**TASK PROMPT**:
Some lines in the entries contain the word "Business". Copy all of them.

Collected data

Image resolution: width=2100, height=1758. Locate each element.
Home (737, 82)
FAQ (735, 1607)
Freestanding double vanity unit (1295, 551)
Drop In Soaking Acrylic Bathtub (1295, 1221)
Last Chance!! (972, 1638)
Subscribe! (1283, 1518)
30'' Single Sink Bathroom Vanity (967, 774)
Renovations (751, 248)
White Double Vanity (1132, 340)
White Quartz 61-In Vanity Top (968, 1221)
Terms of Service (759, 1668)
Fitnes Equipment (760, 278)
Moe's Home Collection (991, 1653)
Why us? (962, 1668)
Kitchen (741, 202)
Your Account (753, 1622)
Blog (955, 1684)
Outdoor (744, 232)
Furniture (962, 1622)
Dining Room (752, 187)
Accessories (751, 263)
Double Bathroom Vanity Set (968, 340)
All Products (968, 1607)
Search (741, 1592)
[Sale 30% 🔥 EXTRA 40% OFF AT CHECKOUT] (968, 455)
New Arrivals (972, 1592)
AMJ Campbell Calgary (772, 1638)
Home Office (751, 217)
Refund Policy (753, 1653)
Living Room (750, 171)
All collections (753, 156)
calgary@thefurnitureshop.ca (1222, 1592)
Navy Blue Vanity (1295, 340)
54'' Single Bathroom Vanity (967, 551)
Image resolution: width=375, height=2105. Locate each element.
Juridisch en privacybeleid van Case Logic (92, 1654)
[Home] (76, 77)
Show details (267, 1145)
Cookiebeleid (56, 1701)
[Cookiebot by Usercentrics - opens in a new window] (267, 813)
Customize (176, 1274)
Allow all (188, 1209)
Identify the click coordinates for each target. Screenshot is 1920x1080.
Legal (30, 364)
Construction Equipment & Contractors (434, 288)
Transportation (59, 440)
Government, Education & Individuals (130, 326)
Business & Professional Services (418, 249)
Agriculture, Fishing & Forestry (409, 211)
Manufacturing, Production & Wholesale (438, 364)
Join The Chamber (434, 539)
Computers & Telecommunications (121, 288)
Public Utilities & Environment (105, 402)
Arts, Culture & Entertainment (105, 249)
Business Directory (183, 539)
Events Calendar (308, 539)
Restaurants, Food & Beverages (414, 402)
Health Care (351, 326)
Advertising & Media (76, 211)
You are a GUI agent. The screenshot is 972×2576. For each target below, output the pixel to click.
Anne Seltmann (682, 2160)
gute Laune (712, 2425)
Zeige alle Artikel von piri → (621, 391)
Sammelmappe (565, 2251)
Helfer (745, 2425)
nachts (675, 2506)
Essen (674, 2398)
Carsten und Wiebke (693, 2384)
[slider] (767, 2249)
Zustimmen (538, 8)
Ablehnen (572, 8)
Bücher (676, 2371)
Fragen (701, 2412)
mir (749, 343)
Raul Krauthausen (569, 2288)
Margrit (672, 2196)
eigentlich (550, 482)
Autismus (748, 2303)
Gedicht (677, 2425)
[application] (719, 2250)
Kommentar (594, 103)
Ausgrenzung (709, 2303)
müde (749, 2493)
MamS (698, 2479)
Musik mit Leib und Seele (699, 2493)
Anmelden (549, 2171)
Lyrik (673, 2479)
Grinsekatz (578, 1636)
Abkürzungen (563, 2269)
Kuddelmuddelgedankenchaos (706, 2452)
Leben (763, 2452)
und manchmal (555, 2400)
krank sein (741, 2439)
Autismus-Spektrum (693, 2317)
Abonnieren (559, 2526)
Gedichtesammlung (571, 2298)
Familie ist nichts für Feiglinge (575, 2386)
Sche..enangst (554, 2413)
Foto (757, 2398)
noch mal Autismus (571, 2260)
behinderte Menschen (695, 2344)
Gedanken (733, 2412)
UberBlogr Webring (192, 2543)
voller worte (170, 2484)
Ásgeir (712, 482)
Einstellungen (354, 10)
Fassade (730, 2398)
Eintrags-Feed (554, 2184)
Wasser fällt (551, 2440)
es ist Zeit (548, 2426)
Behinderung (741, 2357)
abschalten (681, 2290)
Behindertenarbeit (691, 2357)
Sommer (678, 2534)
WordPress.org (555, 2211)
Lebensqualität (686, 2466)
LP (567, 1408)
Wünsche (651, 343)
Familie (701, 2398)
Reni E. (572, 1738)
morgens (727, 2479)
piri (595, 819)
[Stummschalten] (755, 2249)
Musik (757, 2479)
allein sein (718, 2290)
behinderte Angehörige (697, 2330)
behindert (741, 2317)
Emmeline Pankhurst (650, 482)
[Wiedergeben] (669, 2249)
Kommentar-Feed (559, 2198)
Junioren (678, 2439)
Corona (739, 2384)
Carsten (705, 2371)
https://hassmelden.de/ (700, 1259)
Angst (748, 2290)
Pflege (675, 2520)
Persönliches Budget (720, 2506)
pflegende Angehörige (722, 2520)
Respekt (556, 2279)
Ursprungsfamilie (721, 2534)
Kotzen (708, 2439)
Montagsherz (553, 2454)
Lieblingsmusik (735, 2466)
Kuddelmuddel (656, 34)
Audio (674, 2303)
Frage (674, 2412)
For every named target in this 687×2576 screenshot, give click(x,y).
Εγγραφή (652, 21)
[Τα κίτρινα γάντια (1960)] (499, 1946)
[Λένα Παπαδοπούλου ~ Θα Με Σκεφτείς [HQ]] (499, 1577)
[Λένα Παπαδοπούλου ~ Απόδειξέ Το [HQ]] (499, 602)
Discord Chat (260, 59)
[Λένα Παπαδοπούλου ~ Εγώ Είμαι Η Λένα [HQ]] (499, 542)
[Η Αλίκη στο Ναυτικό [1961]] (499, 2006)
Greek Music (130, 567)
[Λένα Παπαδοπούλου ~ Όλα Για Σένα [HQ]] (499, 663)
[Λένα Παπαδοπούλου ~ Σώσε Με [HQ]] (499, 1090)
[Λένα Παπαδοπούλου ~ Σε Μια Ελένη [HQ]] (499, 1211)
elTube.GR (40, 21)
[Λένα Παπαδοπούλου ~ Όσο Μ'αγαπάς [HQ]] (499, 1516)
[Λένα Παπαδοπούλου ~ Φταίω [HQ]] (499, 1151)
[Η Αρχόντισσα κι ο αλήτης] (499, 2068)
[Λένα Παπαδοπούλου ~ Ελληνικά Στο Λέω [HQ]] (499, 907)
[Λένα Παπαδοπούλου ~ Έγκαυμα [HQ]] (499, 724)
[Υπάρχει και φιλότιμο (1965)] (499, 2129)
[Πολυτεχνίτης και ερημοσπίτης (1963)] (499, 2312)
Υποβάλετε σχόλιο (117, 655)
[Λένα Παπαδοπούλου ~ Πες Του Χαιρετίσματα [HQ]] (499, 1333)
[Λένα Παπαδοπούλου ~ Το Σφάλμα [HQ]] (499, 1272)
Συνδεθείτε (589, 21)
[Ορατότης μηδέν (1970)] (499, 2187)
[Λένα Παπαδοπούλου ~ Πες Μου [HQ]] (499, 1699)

**WRITTEN ANSWER**:
Business & Professional Services (418, 249)
Business Directory (183, 539)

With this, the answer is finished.